● **What the task asks**
This exercise asks for an exact transcription of every entry.

Records from a data collection
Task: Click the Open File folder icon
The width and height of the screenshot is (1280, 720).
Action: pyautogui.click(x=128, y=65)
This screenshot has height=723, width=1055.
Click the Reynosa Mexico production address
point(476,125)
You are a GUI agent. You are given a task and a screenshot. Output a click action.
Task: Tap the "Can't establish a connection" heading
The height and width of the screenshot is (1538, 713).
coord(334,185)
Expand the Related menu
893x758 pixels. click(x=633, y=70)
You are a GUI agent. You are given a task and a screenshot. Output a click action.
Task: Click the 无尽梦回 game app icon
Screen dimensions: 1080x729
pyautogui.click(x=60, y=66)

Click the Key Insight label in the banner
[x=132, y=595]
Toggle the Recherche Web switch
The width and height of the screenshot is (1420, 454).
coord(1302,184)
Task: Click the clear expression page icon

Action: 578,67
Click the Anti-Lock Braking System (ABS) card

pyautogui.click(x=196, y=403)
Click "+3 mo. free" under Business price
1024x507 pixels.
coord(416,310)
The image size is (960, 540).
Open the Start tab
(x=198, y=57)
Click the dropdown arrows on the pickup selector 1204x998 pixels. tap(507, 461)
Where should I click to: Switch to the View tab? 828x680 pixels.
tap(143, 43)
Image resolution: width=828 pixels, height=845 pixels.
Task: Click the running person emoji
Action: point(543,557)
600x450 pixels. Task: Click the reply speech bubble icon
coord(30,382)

● **Response**
Task: Click the Open File folder icon
The width and height of the screenshot is (1280, 720).
Action: pyautogui.click(x=128, y=65)
This screenshot has height=723, width=1055.
Click the Reynosa Mexico production address
point(476,125)
You are a GUI agent. You are given a task and a screenshot. Output a click action.
Task: Tap the "Can't establish a connection" heading
The height and width of the screenshot is (1538, 713).
coord(334,185)
Expand the Related menu
893x758 pixels. click(x=633, y=70)
You are a GUI agent. You are given a task and a screenshot. Output a click action.
Task: Click the 无尽梦回 game app icon
Screen dimensions: 1080x729
pyautogui.click(x=60, y=66)

Click the Key Insight label in the banner
[x=132, y=595]
Toggle the Recherche Web switch
The width and height of the screenshot is (1420, 454).
coord(1302,184)
Task: Click the clear expression page icon

Action: 578,67
Click the Anti-Lock Braking System (ABS) card

pyautogui.click(x=196, y=403)
Click "+3 mo. free" under Business price
1024x507 pixels.
coord(416,310)
The image size is (960, 540).
Open the Start tab
(x=198, y=57)
Click the dropdown arrows on the pickup selector 1204x998 pixels. tap(507, 461)
Where should I click to: Switch to the View tab? 828x680 pixels.
tap(143, 43)
Image resolution: width=828 pixels, height=845 pixels.
Task: Click the running person emoji
Action: point(543,557)
600x450 pixels. Task: Click the reply speech bubble icon
coord(30,382)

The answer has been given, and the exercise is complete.